United States

Appeals Court Upholds California's Right to Enforce Its Net Neutrality Law While the FCC Remains at a Standstill

Bill O'Leary The Washington Post | Getty Images
  • A federal appeals court upheld a lower-court ruling Friday allowing California to continue enforcing its net neutrality law.
  • The Federal Communications Commission does not yet have the majority it would need to reinstate net neutrality on the federal level.
  • But that could soon change with a committee vote on Biden's FCC commissioner nominee next week.

A federal appeals court upheld a lower-court ruling Friday allowing California to continue enforcing its net neutrality law.

The decision means that a powerful state backstop will remain in place, pending any further action in the court, while the Federal Communications Commission remains at a standstill without a Democratic majority.

Net neutrality is the concept that internet service providers should not discriminate, block or throttle web traffic. The idea was put in place on a federal level with a 2015 FCC vote to reclassify ISPs under Title II of the Communications Act of 1934, which opened ISPs up to being regulated as utilities. Those rules were rolled back just a few years later under the Trump administration.

Broadband providers have generally opposed net neutrality through Title II reclassification, though they say the principles of net neutrality tend to be ones they share. But the classification opens up the possibility of price regulations, which ISPs fear will disincentivize network investments.
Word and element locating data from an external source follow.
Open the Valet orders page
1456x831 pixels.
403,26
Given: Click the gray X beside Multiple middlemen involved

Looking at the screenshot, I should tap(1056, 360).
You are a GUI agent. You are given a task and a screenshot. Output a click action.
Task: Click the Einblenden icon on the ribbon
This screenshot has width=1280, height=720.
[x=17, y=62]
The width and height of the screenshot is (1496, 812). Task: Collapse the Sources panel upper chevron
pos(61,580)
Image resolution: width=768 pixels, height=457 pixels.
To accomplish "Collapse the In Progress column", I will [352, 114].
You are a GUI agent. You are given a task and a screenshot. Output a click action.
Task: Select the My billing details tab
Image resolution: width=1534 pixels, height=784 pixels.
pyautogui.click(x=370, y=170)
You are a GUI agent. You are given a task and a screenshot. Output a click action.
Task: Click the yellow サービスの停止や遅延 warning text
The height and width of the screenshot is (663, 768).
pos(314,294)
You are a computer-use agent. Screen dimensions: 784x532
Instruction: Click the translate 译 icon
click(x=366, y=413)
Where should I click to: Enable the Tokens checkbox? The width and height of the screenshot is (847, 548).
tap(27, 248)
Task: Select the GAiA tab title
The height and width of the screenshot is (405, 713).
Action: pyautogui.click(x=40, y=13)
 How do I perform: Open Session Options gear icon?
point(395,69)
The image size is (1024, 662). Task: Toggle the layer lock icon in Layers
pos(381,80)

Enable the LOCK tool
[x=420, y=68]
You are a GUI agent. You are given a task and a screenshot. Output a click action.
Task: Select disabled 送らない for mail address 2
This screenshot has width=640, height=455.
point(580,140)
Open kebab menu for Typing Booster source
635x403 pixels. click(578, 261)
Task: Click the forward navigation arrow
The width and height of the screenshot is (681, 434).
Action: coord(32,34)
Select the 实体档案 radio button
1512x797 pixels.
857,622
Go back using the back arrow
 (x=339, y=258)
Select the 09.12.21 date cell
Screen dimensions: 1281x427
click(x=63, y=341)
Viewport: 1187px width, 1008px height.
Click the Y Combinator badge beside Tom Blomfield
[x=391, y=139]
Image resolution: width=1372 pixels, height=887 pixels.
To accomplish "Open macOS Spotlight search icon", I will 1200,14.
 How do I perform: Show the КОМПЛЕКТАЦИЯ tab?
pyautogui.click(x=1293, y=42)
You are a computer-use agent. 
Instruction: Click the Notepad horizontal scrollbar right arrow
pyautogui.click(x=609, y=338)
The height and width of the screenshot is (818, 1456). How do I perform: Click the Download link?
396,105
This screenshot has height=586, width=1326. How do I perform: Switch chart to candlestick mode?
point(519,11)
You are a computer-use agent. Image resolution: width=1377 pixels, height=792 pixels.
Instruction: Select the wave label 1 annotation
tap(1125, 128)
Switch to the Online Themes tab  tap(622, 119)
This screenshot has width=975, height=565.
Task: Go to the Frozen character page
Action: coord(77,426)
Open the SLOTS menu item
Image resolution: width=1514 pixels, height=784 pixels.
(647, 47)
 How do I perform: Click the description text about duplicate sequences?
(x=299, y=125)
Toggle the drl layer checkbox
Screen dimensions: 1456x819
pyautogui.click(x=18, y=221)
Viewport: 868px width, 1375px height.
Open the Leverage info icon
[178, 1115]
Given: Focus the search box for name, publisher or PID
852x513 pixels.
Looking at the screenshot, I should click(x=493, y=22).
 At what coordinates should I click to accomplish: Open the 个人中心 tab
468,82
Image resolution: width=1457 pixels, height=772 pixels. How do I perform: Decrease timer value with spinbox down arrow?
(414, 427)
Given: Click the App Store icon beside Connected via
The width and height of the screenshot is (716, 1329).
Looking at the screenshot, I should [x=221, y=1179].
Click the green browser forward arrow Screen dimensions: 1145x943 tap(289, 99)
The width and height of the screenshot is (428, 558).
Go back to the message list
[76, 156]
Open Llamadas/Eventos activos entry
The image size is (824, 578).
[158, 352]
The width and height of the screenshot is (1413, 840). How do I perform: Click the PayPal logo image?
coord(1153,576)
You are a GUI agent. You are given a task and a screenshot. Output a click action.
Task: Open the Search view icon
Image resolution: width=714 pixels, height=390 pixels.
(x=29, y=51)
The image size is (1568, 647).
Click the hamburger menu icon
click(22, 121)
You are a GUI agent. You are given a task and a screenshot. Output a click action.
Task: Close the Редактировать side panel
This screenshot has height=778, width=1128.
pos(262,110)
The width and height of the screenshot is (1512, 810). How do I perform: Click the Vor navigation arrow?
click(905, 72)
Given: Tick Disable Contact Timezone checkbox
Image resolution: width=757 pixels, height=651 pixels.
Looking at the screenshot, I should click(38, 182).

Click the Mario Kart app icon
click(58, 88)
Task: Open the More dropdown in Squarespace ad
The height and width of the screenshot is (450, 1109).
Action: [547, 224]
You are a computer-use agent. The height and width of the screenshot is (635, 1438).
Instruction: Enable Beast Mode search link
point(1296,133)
While net neutrality on the federal level has become a ping pong ball between administrations, state laws like the one in California could be longer lasting. Trade groups representing the telecom and wireless industry argued that California's law should be preempted by federal authority. The lower court ruled, and the appeals court upheld, that the FCC did not hold the relevant authority, so there could be no preemption.

The California law has already had some tangible impact. After the lower court upheld California's ability to enforce its net neutrality law last year, for example, AT&T said it would no longer exempt HBO Max, a streaming platform it owns, from its data limits. AT&T said the law would prevent it from sponsoring data for customers who use its wireless services, and added that "A state-by-state approach to 'net neutrality' is unworkable."

Plaintiffs in the case, ACA Connects, CTIA, NCTA and USTelecom, said in a statement Friday they are "disappointed" but "will review our options."

"Once again, a piecemeal approach to this issue is untenable and Congress should codify national rules for an open Internet once and for all," the groups wrote.

Federal net neutrality within reach

Movement at the federal level could soon be in reach, with the Senate Commerce Committee set to vote on President Joe Biden's nominee to the commission, Gigi Sohn, next week. If the committee reports her nomination favorably, it will go to the floor for a full Senate vote. An earlier vote on her nomination was delayed as Republicans, and even a few Democrats, raised concerns about her past comments about conservative outlets and her involvement in a nonprofit online TV service that shut down after losing a lawsuit from broadcast networks.

Sohn reportedly said in a letter to the FCC's general counsel on Thursday that she would voluntarily recuse herself from broadcast copyright and retransmission issues for the first few years of her term should she be confirmed to the role, which could ease her path to confirmation. The FCC did not immediately respond to CNBC's inquiry about the letter.

Biden has made clear his interest in net neutrality through his executive order on competition and his decision to hire Tim Wu to the White House's National Economic Council. Wu is credited with popularizing the term net neutrality.

Net neutrality proponents are celebrating Friday's decision in California while acknowledging the work ahead.

"Today's ruling by the Ninth Circuit is a big win for Californians and a free and open internet," Stanford Center for Internet and Society Director Barbara van Schewick said in a statement. "It means California can continue to enforce its net neutrality law and protect Californians against unfair practices by the companies they pay to get online." 

"But while today's ruling is great news, the job isn't done," Matt Wood, vice president of policy and general counsel at nonpartisan group Free Press, said in a statement. "This win is significant because it offers protections to people in our most populous state and drives the national conversation forward. Yet tremendous as it is, we still need the Biden FCC to reclaim its authority not just for nationwide open-internet rules, but for policies promoting affordable, resilient, just and reasonable internet connections for everyone."

Disclosure: Comcast is the parent company of CNBC owner NBCUniversal.